There's always an excuse. Schools and hospitals are bombed because they serve as Hamas hideouts. The Red Cross is attacked because suspected Hamas members were there. Humanitarian aid is cut off because it's intercepted and resold by Hamas. Reports from international institutions are discredited because they're in league with Hamas. A Catholic church in Gaza is bombed, and for the first time, an apology is made, not mentioning that the priest was suspected of being a Hamas member, because even Netanyahu realized the absurdity of this: the only Catholic church in Gaza is shot at by mistake because everything has already been shot at.
Every day another unbelievable image arrives on our plasma screens, elegantly spread out in front of the sofa. Machine gun fire is unleashed on lines of hungry people, waiting for a dose of rations. Human beings are lured into food traps as if they were rats—and I appreciate the historical allegory. People are killed by hunger, thirst, humiliation, and indignity. A few days ago, the executive director of UNICEF told the United Nations Security Council that an average of 28 children have died every day in Gaza since the war began. More than 17,000 have already died since the enclave was besieged, cornered, and we remain indifferent. One child's death is a tragedy—the language lacks the words to describe what 17,000 must be.

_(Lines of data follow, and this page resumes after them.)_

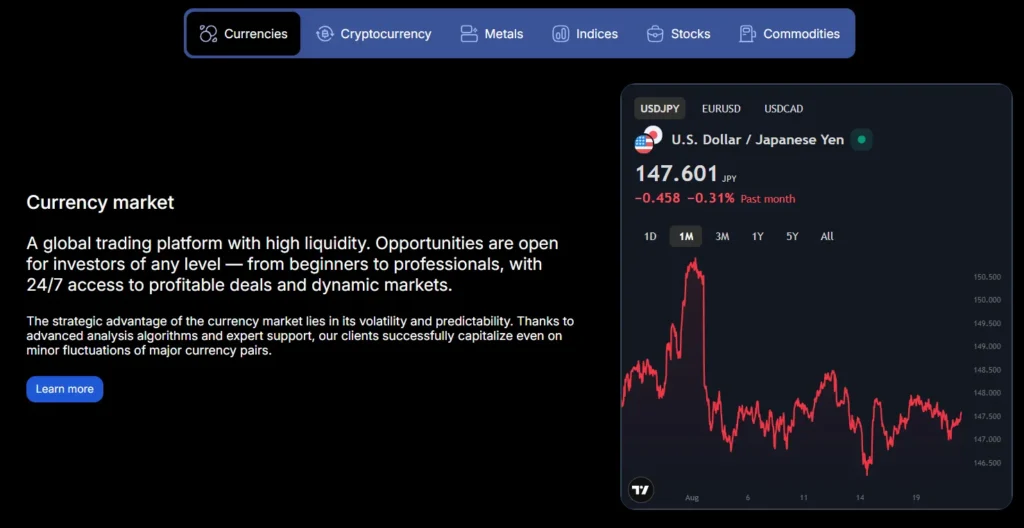Click the 147.601 price value

click(x=675, y=174)
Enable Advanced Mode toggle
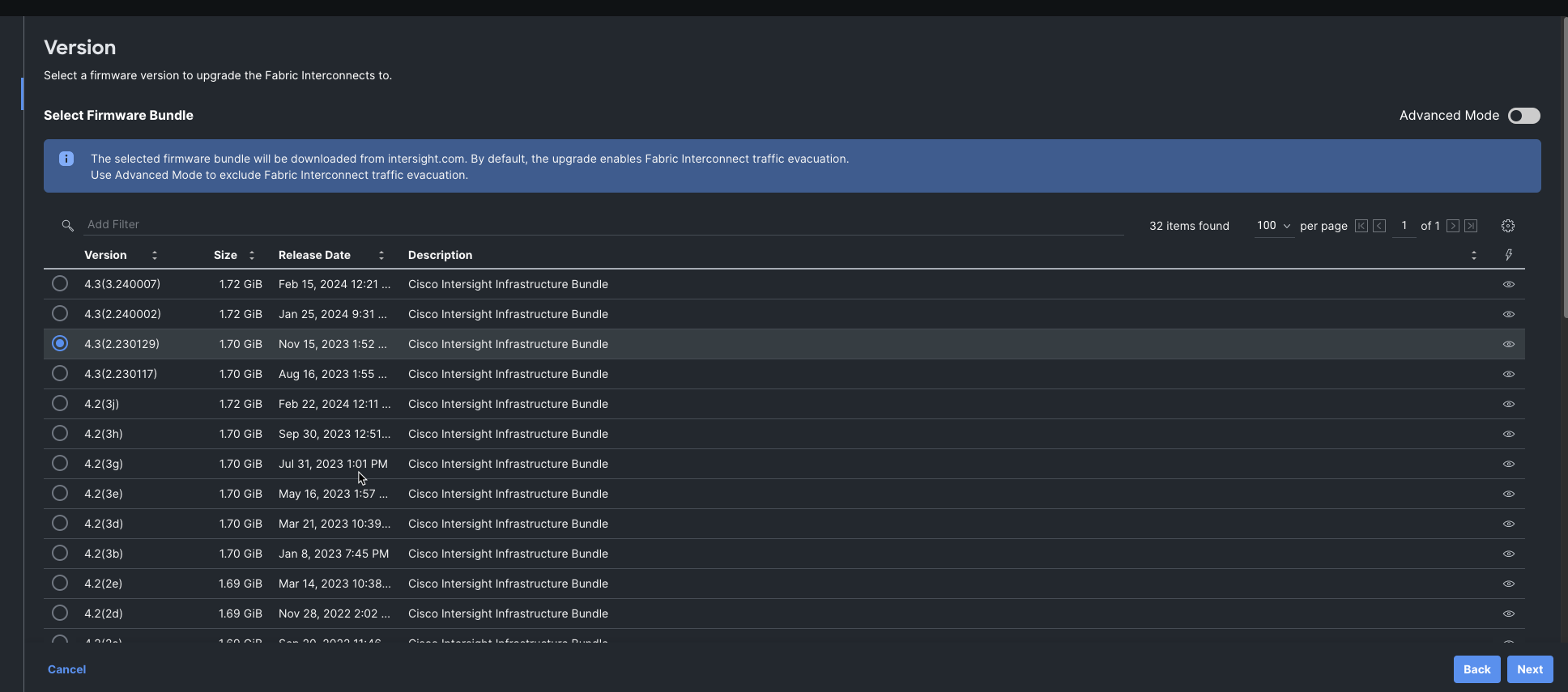Viewport: 1568px width, 692px height. [1523, 116]
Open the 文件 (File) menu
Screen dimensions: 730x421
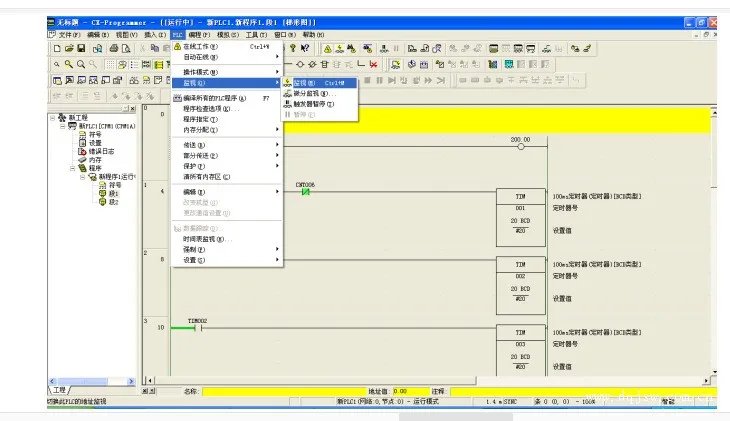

But the United Nations is no longer useful. Just as the European Union's appeals are useless. Nor are the Pope's. Nor are the occasional guilty pleas from the US administration, asking for a calming down. Netanyahu and the Israel that supports him have read the current situation, like Putin before them: a void in the international order, a secular, military, historical, and moral sede vacante . The wars in Ukraine and Gaza even help to cancel each other out; they reinforce immunity. Another war on the news. Choose yours or simply turn off the TV.
In 2015, the image of a dead boy, Alan Kurdi, washed up on a beach in Turkey, awakened the world to the urgent need to open its doors to migrants fleeing the war in Syria. Every now and then, an image is so powerful that it can break the circus and push all others into the background. In this age, when some indulge in the Nazi-like shamelessness of advocating the end of empathy as a competitive advantage, will there still be an image capable of changing the history of Gaza?
We say goodbye by email, we start and end relationships by text message or simply disappear, we swap the psychologist for GPT chat, and we fall in love with perfect avatars, created by artificial intelligence, whose only drawback is that they don't exist. We cheerfully say we're more afraid of suffering than of dying. So we prefer not to look. We look away. We turn off the television. In Rómulo de Carvalho's time, perhaps this would have protected us from something; now, it's just cowardice. We don't want this weight on our conscience. We don't want to discover how powerless we've become. We live in a time when, in a few square kilometers, 28 more children were killed every day. We read the news. And then we scroll.